What is required.
For the listing below, report all lines that hold the word "accomplish".

● ● ● ●

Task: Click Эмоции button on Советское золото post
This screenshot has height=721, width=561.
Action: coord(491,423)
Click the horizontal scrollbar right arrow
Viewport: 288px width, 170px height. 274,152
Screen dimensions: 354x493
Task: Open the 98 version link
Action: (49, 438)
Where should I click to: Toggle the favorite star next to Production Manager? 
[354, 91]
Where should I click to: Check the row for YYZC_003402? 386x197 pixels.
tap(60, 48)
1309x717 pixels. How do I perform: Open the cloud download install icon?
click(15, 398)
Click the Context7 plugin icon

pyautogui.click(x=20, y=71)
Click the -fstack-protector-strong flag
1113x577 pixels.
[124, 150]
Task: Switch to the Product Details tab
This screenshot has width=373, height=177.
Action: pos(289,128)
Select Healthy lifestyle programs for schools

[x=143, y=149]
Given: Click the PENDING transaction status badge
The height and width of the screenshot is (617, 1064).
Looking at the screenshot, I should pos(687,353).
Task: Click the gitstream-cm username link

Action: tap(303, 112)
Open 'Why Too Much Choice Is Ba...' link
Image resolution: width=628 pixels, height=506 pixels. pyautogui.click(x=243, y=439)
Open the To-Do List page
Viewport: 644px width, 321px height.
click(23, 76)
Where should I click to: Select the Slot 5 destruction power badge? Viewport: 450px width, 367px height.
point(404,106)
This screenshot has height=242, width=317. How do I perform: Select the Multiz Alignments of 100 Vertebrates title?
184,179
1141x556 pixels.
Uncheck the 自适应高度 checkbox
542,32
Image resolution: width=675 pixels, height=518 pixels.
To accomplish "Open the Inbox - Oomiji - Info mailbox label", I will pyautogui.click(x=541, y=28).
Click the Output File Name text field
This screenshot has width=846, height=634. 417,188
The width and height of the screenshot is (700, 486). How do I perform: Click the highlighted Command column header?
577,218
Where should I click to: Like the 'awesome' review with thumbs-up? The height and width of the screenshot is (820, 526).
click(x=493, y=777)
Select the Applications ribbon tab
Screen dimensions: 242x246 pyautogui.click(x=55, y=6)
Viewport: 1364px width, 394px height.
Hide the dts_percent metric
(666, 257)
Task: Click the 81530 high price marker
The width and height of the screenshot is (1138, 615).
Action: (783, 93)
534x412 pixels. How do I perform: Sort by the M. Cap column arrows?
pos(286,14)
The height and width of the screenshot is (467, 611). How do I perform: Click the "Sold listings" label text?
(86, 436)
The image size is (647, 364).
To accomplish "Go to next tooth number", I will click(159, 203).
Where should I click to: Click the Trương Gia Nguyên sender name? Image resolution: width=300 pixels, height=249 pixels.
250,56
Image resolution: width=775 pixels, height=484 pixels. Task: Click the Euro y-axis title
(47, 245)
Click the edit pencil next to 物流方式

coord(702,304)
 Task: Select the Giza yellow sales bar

● ● ● ●

Solution below.
To accomplish "Open the Inbox - Oomiji - Info mailbox label", I will pyautogui.click(x=541, y=28).
To accomplish "Go to next tooth number", I will click(159, 203).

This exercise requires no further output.